▶ [Problem requirements] Give only the number of lines in these records that include "computer".
--- Data for this exercise ---
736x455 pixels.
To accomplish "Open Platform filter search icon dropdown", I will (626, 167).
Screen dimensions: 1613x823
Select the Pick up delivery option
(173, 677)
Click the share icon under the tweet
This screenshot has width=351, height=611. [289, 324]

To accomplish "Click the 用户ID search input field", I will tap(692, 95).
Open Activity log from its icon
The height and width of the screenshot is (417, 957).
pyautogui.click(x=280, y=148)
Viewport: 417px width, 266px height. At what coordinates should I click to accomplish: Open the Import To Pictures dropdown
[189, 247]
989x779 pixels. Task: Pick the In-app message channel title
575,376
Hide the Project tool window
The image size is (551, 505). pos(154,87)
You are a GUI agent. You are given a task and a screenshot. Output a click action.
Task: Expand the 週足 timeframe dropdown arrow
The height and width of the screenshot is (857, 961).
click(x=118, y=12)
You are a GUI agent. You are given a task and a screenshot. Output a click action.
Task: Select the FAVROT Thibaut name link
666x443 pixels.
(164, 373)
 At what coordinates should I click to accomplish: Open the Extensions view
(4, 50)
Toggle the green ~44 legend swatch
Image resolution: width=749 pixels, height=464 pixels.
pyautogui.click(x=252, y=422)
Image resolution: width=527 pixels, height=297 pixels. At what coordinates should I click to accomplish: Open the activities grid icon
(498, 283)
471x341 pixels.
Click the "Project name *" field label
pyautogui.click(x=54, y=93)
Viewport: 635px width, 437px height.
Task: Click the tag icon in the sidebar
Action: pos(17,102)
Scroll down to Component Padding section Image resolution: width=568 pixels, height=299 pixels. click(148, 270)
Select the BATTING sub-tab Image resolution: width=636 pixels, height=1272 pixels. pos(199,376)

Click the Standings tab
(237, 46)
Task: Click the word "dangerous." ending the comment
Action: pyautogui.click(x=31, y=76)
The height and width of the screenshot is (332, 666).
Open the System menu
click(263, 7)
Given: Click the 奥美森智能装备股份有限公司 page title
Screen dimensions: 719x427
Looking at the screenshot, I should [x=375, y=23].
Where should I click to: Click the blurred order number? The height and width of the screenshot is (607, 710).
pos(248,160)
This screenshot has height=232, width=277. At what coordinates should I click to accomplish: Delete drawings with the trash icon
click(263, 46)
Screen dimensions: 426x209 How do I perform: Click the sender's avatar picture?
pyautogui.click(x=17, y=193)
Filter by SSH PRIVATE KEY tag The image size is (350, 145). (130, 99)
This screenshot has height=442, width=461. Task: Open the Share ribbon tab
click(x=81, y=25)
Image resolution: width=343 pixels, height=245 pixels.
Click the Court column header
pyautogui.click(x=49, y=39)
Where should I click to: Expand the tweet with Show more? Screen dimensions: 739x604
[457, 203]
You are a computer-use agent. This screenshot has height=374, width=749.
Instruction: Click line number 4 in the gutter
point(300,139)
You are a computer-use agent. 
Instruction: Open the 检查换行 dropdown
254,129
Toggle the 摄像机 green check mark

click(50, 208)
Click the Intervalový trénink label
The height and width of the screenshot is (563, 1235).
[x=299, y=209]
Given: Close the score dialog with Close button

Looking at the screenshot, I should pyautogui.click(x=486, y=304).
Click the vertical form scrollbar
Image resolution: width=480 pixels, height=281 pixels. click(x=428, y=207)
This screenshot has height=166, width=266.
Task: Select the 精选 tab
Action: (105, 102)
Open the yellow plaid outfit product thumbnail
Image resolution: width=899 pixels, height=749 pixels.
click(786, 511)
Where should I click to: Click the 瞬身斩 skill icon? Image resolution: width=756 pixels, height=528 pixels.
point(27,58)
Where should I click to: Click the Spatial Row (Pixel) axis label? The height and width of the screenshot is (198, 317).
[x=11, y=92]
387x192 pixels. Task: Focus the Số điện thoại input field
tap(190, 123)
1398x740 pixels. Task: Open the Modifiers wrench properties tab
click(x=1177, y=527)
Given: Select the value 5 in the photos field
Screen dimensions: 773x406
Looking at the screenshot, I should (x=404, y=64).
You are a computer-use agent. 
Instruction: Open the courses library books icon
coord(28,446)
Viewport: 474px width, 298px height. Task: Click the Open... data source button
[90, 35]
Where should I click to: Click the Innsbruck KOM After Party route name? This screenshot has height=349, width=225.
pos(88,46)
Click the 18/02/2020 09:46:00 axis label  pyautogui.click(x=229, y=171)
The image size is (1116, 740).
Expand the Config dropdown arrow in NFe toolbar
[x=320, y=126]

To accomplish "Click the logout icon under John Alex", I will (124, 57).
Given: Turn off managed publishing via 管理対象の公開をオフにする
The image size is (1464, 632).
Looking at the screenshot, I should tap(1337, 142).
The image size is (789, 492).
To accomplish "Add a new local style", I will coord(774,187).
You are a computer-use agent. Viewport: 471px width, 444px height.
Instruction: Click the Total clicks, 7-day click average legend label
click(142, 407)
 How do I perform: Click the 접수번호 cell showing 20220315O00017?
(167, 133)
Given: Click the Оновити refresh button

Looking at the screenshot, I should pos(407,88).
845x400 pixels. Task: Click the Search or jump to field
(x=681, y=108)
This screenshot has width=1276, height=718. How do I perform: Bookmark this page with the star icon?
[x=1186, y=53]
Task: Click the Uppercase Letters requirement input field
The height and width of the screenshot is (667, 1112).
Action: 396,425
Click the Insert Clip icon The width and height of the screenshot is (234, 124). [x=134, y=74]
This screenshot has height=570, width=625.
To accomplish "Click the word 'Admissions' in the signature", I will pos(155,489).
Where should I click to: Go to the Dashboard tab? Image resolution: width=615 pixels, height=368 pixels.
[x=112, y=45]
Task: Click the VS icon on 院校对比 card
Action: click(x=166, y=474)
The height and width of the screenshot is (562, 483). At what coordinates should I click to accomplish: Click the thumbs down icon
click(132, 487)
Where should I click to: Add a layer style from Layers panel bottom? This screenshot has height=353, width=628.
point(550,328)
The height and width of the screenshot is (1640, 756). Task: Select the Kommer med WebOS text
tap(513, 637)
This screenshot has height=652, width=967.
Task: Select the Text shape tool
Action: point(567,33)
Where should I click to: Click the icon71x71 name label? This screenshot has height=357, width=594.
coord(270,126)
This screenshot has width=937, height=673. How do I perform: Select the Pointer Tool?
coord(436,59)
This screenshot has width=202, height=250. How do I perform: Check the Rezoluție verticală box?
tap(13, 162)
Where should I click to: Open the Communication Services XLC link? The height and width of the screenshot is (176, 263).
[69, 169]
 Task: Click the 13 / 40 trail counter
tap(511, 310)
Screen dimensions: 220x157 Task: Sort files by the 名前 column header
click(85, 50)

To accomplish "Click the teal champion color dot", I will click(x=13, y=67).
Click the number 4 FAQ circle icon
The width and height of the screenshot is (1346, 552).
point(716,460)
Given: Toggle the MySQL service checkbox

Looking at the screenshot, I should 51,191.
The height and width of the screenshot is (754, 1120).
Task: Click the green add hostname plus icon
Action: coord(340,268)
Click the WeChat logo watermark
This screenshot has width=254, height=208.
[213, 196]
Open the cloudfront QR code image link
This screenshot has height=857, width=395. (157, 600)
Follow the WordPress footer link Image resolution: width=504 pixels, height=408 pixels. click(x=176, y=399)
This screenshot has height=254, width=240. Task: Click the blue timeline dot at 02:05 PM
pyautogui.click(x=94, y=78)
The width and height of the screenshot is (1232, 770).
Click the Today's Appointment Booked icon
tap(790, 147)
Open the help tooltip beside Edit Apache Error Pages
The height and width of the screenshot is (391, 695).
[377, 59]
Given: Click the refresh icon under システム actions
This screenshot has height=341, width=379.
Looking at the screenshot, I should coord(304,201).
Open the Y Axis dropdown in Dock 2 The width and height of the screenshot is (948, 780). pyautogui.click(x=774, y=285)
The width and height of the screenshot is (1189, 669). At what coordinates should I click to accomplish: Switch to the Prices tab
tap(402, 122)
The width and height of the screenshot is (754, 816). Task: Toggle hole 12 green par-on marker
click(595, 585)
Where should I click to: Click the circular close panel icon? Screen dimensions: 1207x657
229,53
---
▶ [Final answer] 4